### Prompt
Change every "screenshot" in the listing below to "capture", leaving the rest unchanged and omitting the pictures.
** Begin **
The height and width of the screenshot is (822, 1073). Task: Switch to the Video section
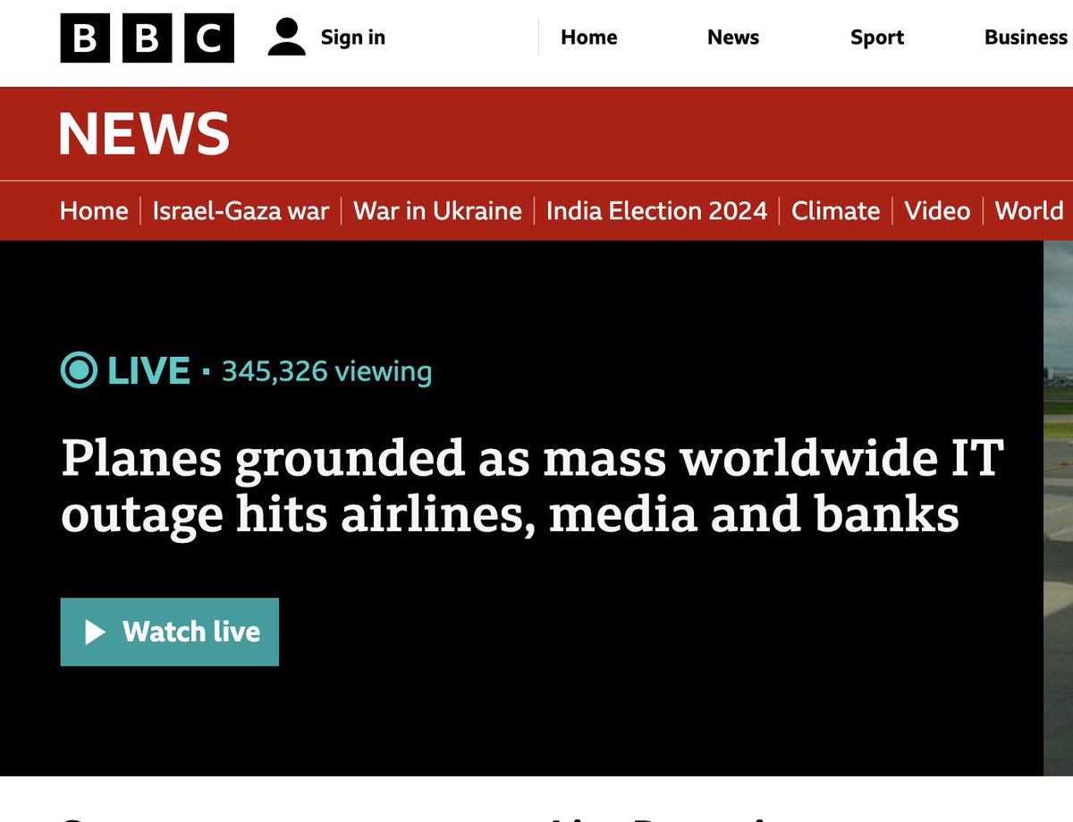[937, 211]
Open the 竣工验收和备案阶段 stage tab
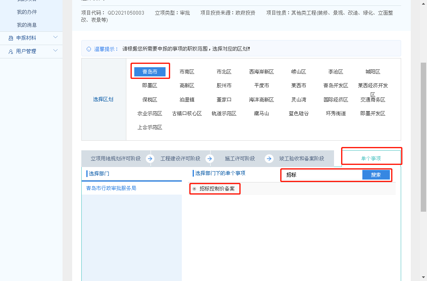427x281 pixels. (301, 159)
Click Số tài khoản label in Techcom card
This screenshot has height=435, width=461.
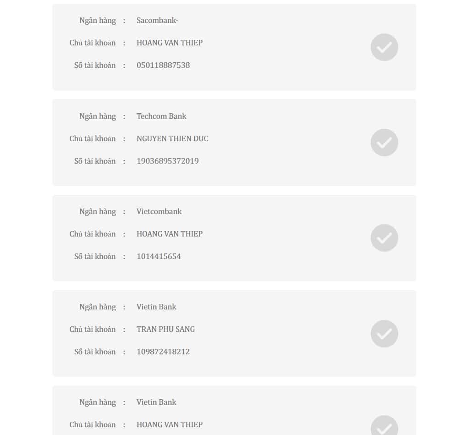(x=95, y=161)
** End **
### The solution
The height and width of the capture is (822, 1073). Task: Switch to the Video section
[937, 211]
Open the 竣工验收和备案阶段 stage tab
427x281 pixels. (301, 159)
Click Số tài khoản label in Techcom card
This capture has height=435, width=461.
(x=95, y=161)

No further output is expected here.